With so many companies offering these brackets, what qualities do you think clinicians should be looking for as they determine which one to use in their practices?
With so many companies offering these brackets, I think the qualities that clinicians should look for are:
How long has this company been making PSL brackets?
Is this just a bracket, or is there a system involved?
I would also find out how many versions the company has of its current bracket. A company that is dedicated to innovation and change is where I want to buy my brackets from. Every year, Apple brings out an updated version of the iPhone, and people stand in lines to get the latest innovation and technology. I want the same for wires.
What kind of education does the company provide? Does it provide support resources for doctors to become educated on how to use the system? Does it offer courses and forums to help doctors be better and get better results?
Some clinicians have expressed concern that self-ligating brackets come with their own challenges or issues. How have you addressed those in your practice so far?
Any bracket and system has challenges—it really comes down to which system has the least of them. PSL can be a blessing and a curse: When you have a tube with a wire that doesn’t entirely fill up a slot, you can see unwanted issues. I think the biggest challenge is space that’s developed; If you’re not careful, you can end up with excess space in the anterior and have to deal with that.
The other issue is wires sliding and causing poking emergencies. I’ve addressed these issues by educating my team on how to set the case up from the beginning, and across every wire interval. We will wire-tie the anteriors when we put rectangular wires in to avoid space opening up, and we will leave the initial wires out of the lower 6s to avoid the wire coming out and poking the patient.
I’ve also heard doctors using PSL say that they can’t finish well … but I’ve found that the doctors who say they can’t finish well with PSL can’t finish well in any other bracket system, either.
We’ve talked a lot about the clinical perspective, so now we’re on to things patients will ask about. How do self-ligating brackets benefit the patients—are there measurable differences in time, comfort, result or smile? Are there any challenges in persuading patients to use these brackets—and if so, how do you encourage them to do so?

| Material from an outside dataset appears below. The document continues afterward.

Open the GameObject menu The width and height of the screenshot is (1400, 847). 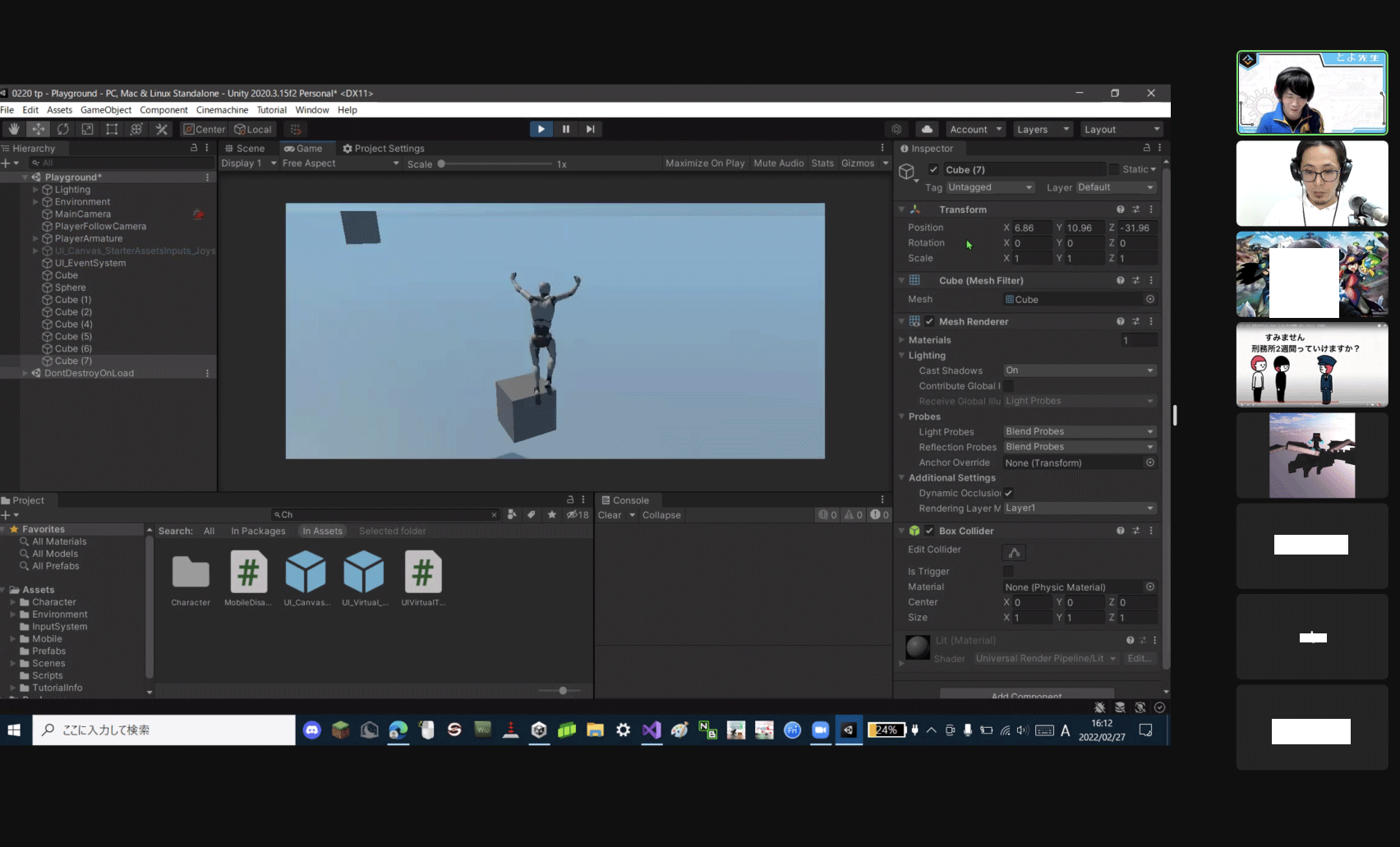(105, 110)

Patients come into my office every day asking for a wider, broader smile. I have people tell me that they’re able to tell if they have been treated by my office just by the way the smile looks: The arches are broader and the arch shape looks different than traditional tie braces.
Many of my adult patients going through braces for a second time often comment, “These don’t hurt anywhere near as much as the last time.” With the older twin brackets, patients remember being in pain for four to five days, but my patients generally aren’t sore for more than a day or two. My patients also comment on how the brackets are more comfortable and less sharp than other brackets.
Although kids love color O-ties, parents love the fact that the Damon system has a door instead of using the colors, which can collect plaque and food.
The other comment patients make is that they love the fact that they don’t have to be seen for 10 weeks between appointments.
Overall, I think the biggest thing that patients love about self-ligating brackets is the idea that orthodontic technology has changed for the better. People see all the technology changes in the world and they expect that the orthodontic community has changed as well. They love knowing they have the latest and greatest bracket and wire technology being used to straighten their teeth and create a beautiful smile.
If you told me tomorrow that I couldn’t use passive self-ligation, I would seriously consider retiring! I could not be the orthodontist I am today without it.